= Jack Babuscio =

American journalist (1937–1990)

Jack Babuscio (1937–1990) was an American journalist and activist who primarily lived in England.

==Early life==
Jack Babuscio was born in New York, NY. His mother and father were Irish and Italian, respectively.

== Career ==
In the 1960s, after completing an undergraduate degree in history from Rutgers University, Babuscio moved to London to complete his master's and PhD in history. During the 1970s and 1980s, he worked as a film critic and a gay counselor. He was simultaneously a full-time teacher at the Kingsway Princeton College in London, lecturing on topics related to history and film.

In 1974, he began to write for the publication Gay News, which is where he published most of his film reviews. Babuscio's reviews were some of the first to take films by John Waters and other similar directors seriously. He remained with the publication until its closure in 1983. Afterwards, he continued to write for the Gay Times.
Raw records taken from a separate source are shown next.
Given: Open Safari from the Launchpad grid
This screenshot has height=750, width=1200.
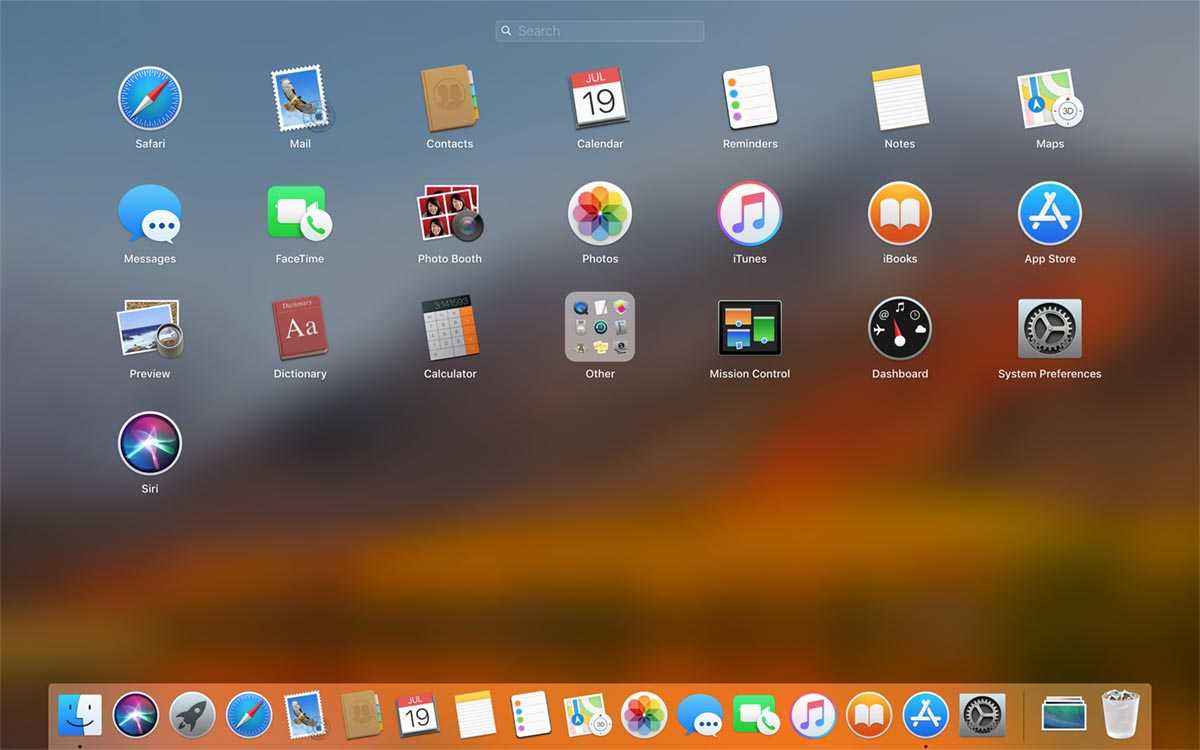Looking at the screenshot, I should pyautogui.click(x=150, y=98).
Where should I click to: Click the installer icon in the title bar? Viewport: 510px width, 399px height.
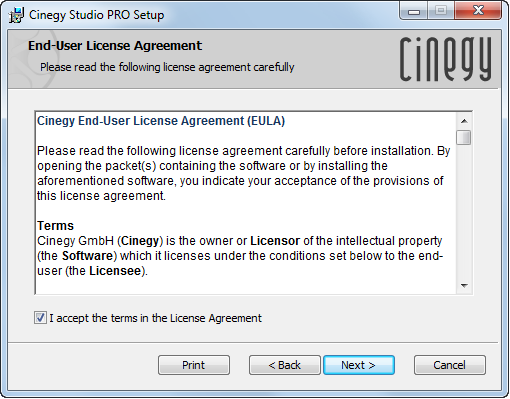pos(16,15)
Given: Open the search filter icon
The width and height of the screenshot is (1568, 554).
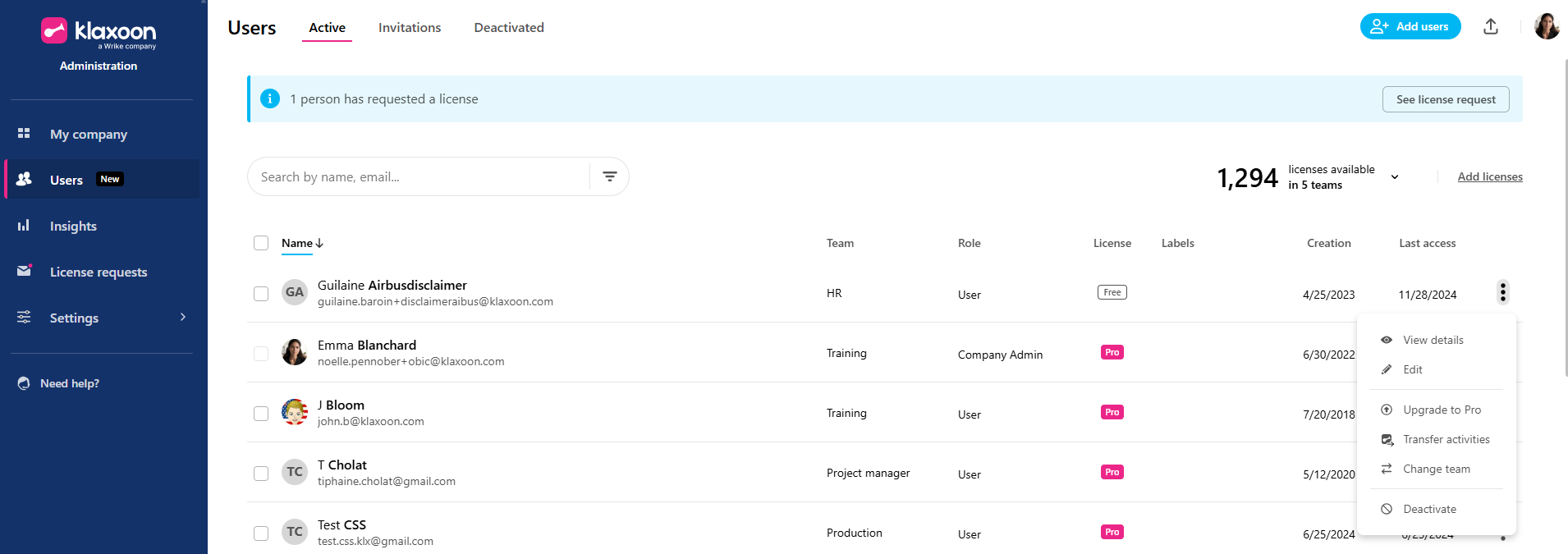Looking at the screenshot, I should (609, 176).
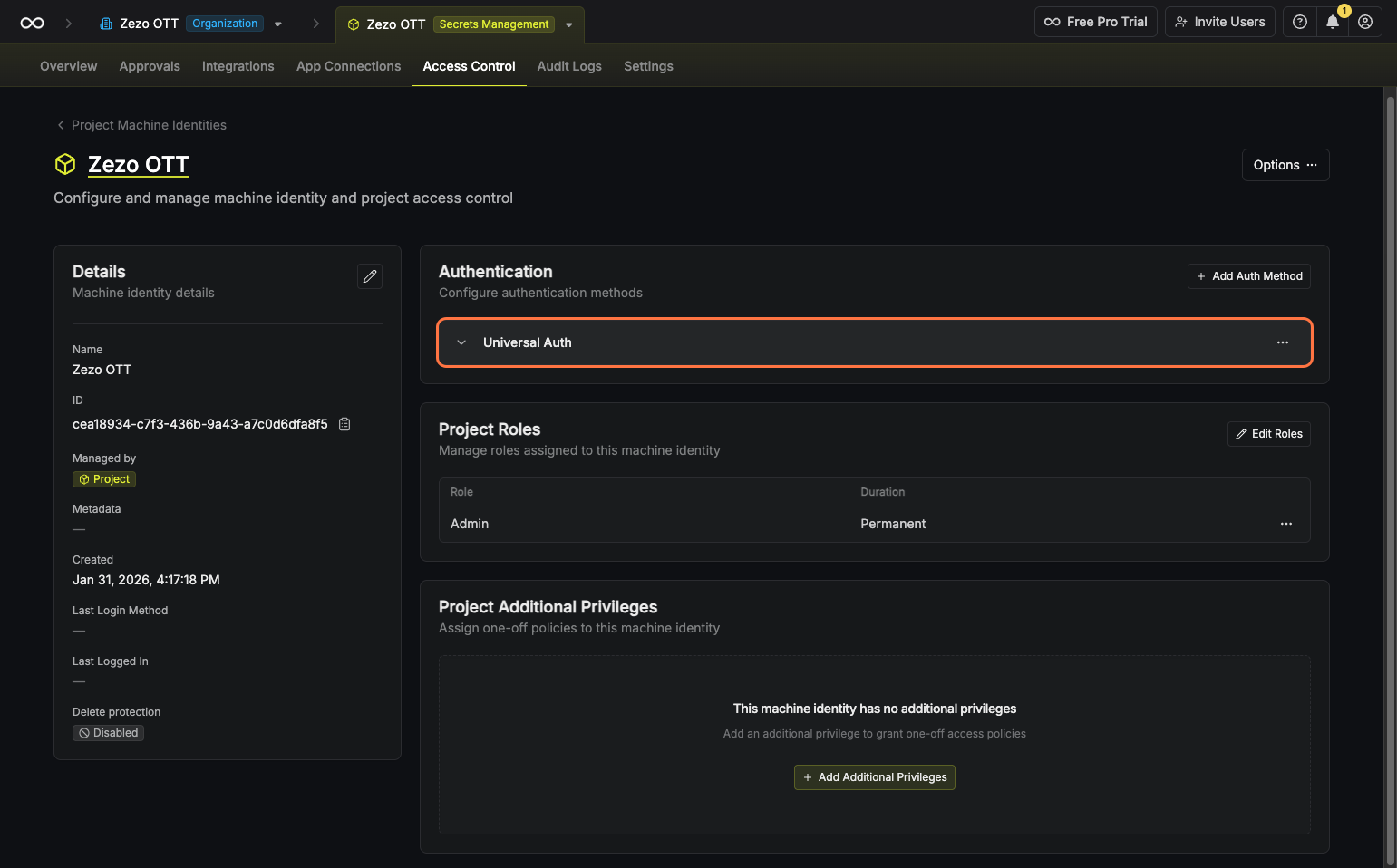Open the notifications bell

coord(1332,22)
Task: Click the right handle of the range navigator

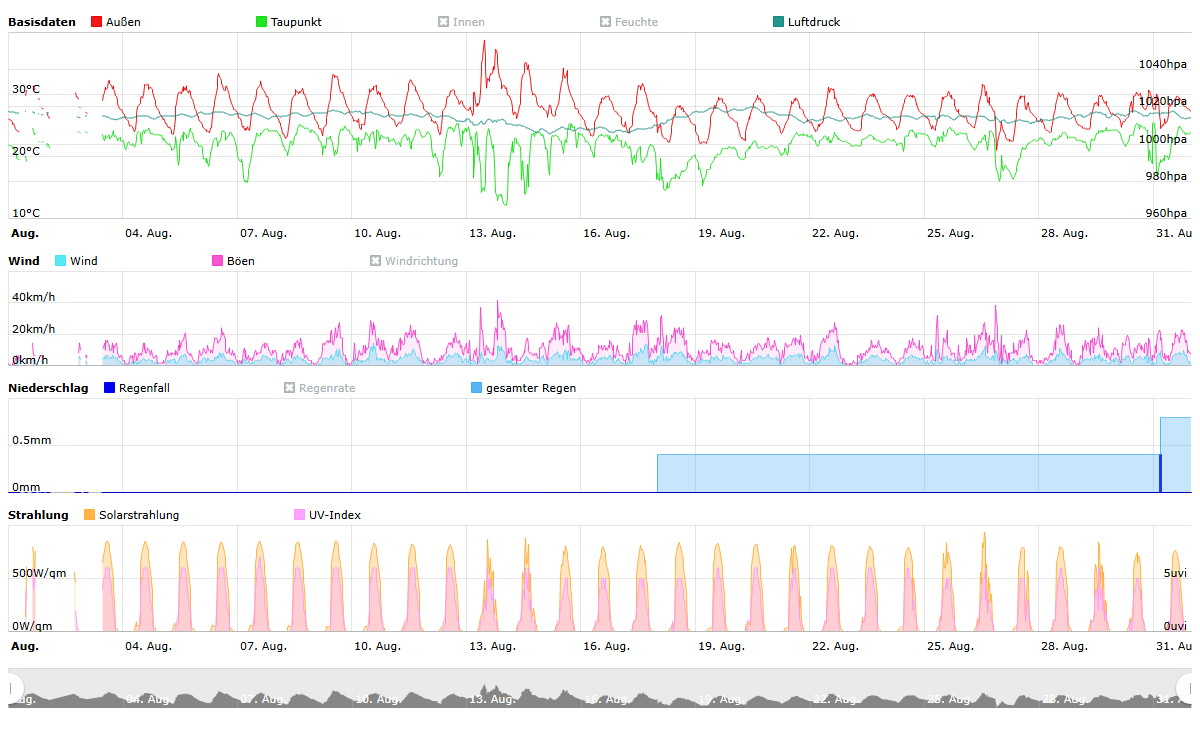Action: point(1186,687)
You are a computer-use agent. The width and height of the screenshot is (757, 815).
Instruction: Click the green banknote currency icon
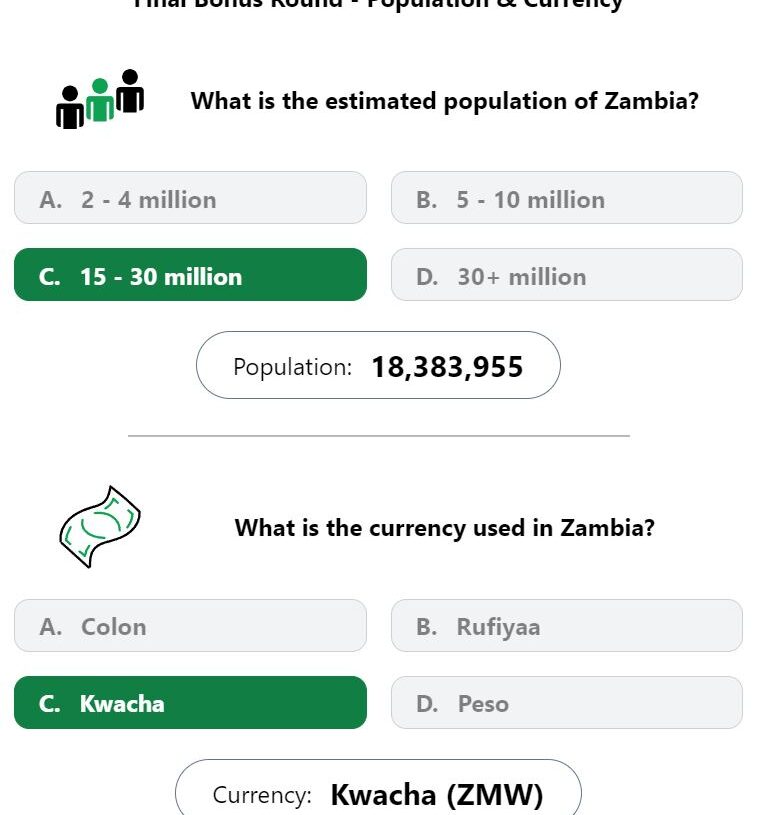pos(100,527)
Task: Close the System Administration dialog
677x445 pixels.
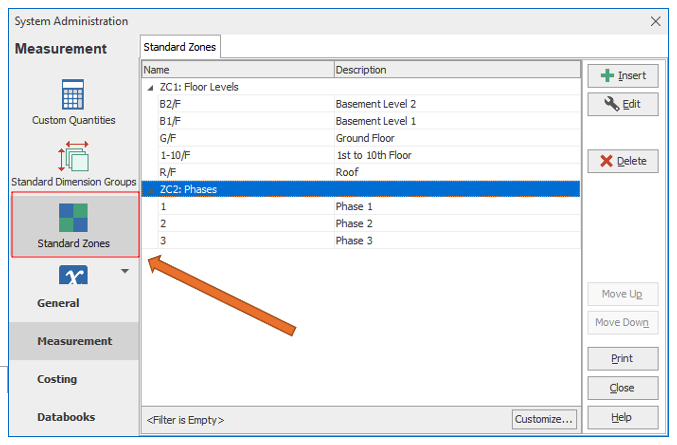Action: tap(655, 21)
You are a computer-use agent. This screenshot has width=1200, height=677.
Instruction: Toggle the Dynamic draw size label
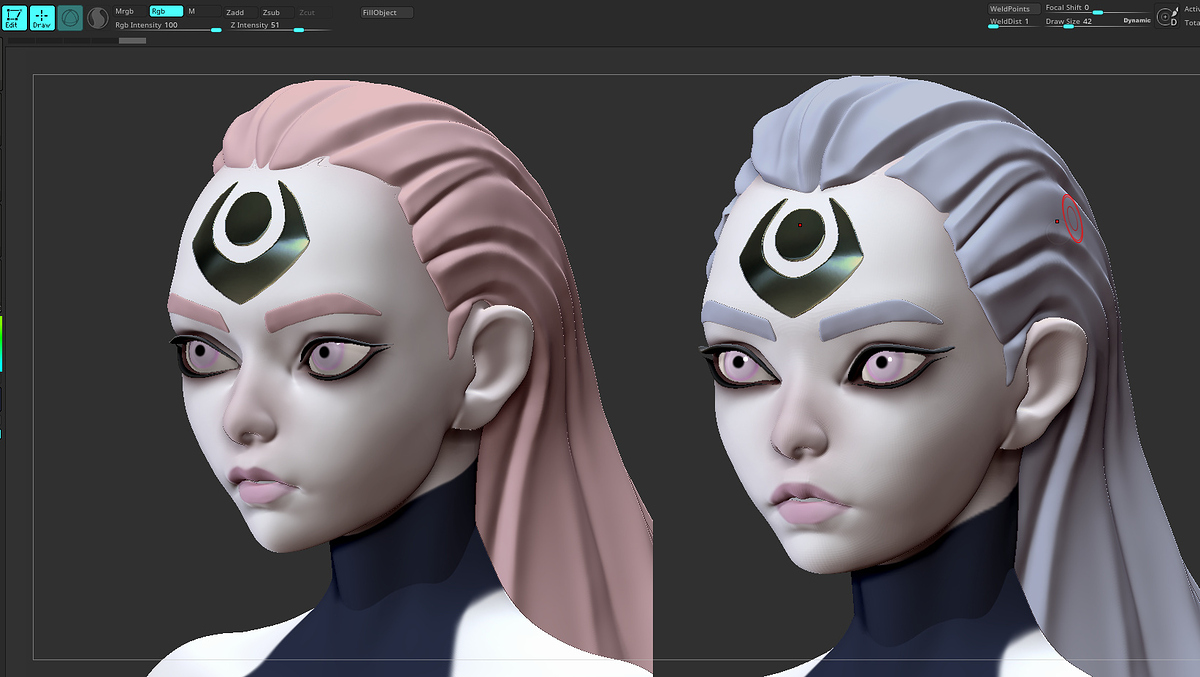pyautogui.click(x=1137, y=21)
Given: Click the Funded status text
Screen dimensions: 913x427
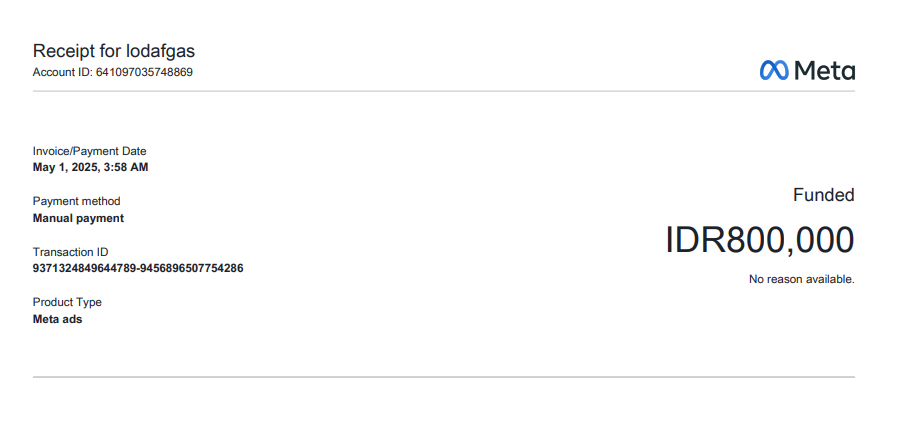Looking at the screenshot, I should coord(823,195).
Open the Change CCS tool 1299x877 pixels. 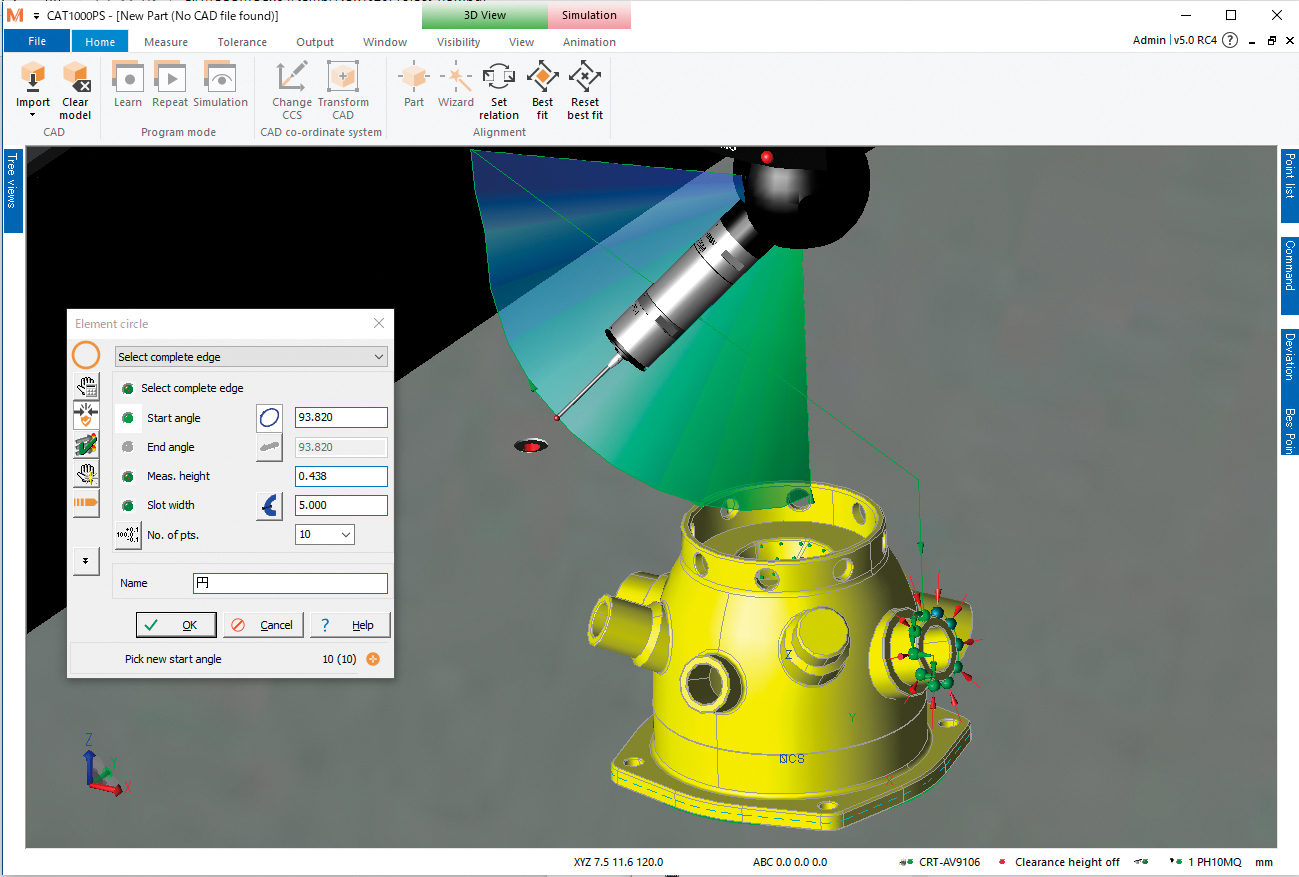291,89
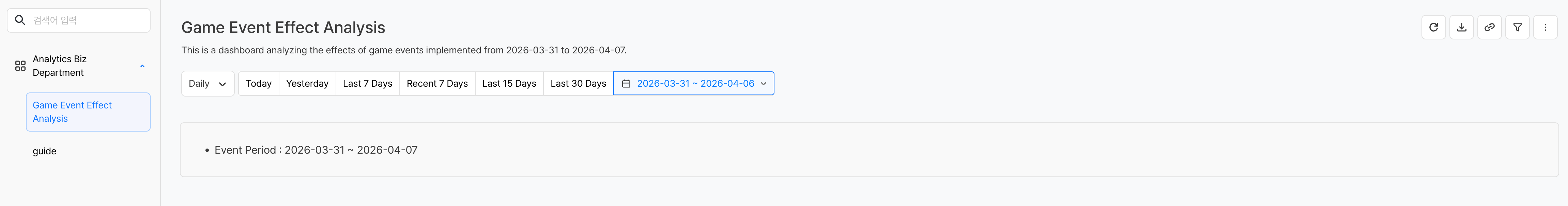This screenshot has width=1568, height=206.
Task: Click the search magnifier icon
Action: pos(20,20)
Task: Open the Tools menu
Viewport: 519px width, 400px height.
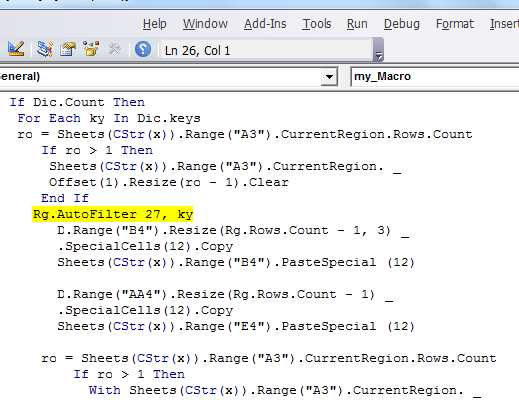Action: click(317, 24)
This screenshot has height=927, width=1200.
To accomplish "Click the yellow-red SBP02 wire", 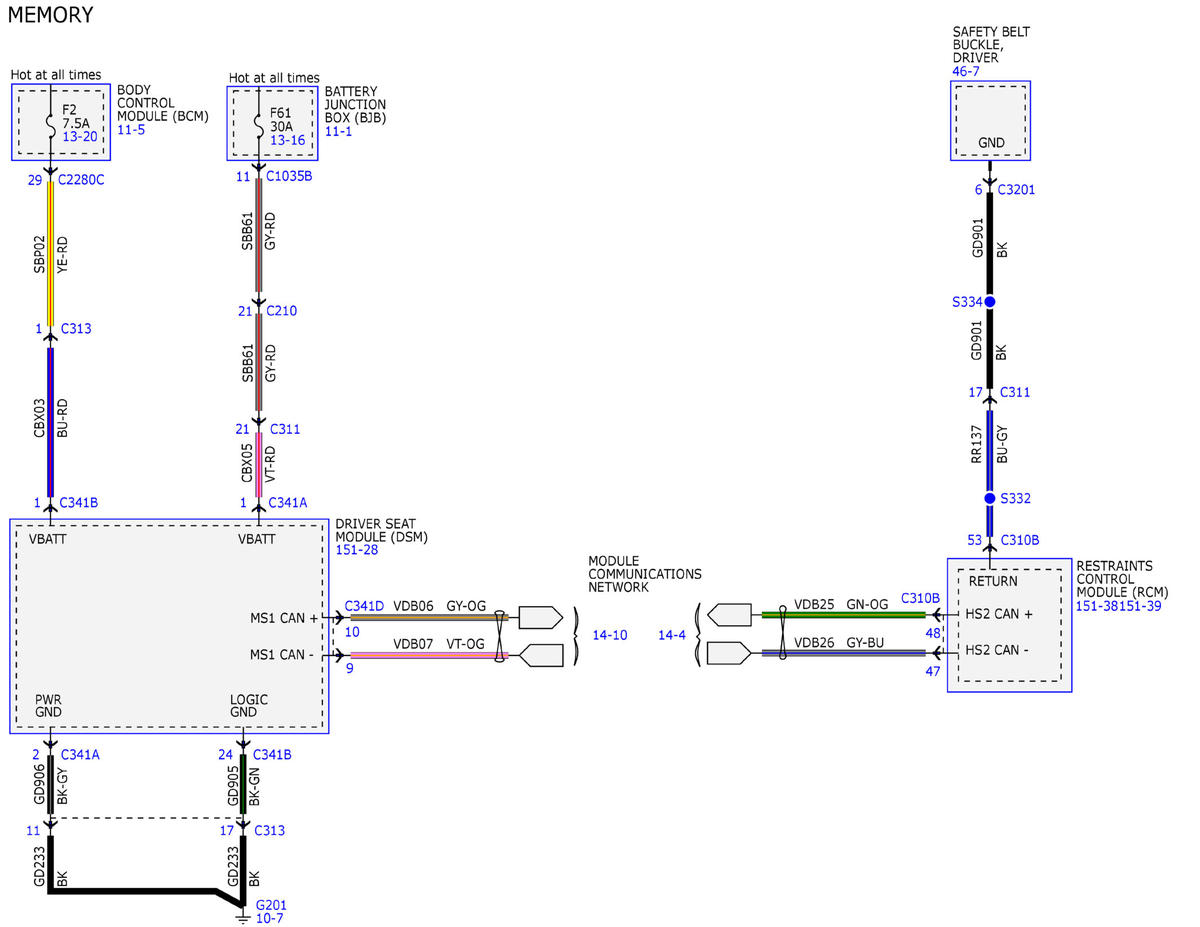I will [50, 253].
He is best known for his essay "Camp and the Gay Sensibility", an influential piece that provided an overview of cinematic camp. It posited an idea that camp is a "nexus of irony, aestheticism, theatricality and humor" and that it is specifically a "gay sensibility".

Babuscio also edited an influential work called We Speak for Ourselves.

=== "Camp and the Gay Sensibility" ===
Originally published in 1977, this highly influential work, often cited and republished, attempts to define the gay sensibility and to describe camp. Babuscio asserts that the gay sensibility is a creative energy that is formed out an awareness of the world based on social oppression. Given this fact, he believes that the gay sensibility responds to society's need to label and subsequently polarize people, which has resulted in camp. Despite acknowledging a difficulty in defining camp, given that it can be subjective, he emphasizes consistent features that are basic to camp, such as irony aestheticism, theatricality, and humor. Babuscio's essay addresses each feature individually, providing an understanding of the typical elements of camp, and then goes on to illustrate these concepts by including examples like Rainer Werner Fassbinder's The Bitter Tears of Petra von Kant, the films of Josef von Sternberg, and films based on Tennessee Williams' work.

=== We Speak for Ourselves ===
This work represents Babuscio's experiences in counseling, gathering transcripts and case histories. It "represents a landmark contribution to gay self-understanding and acceptance" and is regarded as an important piece both politically and as a resource for other counselors.

The book received the 1977 Gay News Book Award. Additionally, New Society described the work as "a mosaic of self-told case histories" that "speaks very powerfully as the authentic voice of an oppressed minority", and added that Babuscio "presents his testimony with great intelligence and subtlety".

=== European Political Facts 1648–1789 ===
With his partner, Richard Dunn, Babuscio published European Political Facts 1648–1789. This book derived from Babuscio and Dunn's academic background in history, and it included information on heads of state, key ministers, political chronology, and other historical facts of the period.

== Personal life ==
During his time in London, Babuscio met fellow American Richard Dunn, a teacher from Mississippi. The two considered themselves anglophiles and first met at the British Museum. The couple lived together in England for twenty years. On January 11, 1990, Jack Babuscio died at the age of 52. He died from Kaposi's sarcoma and internal bleeding as a result of HIV/AIDS, a fact that Babuscio and Dunn both wanted publicly known to lessen the stigma around the disease.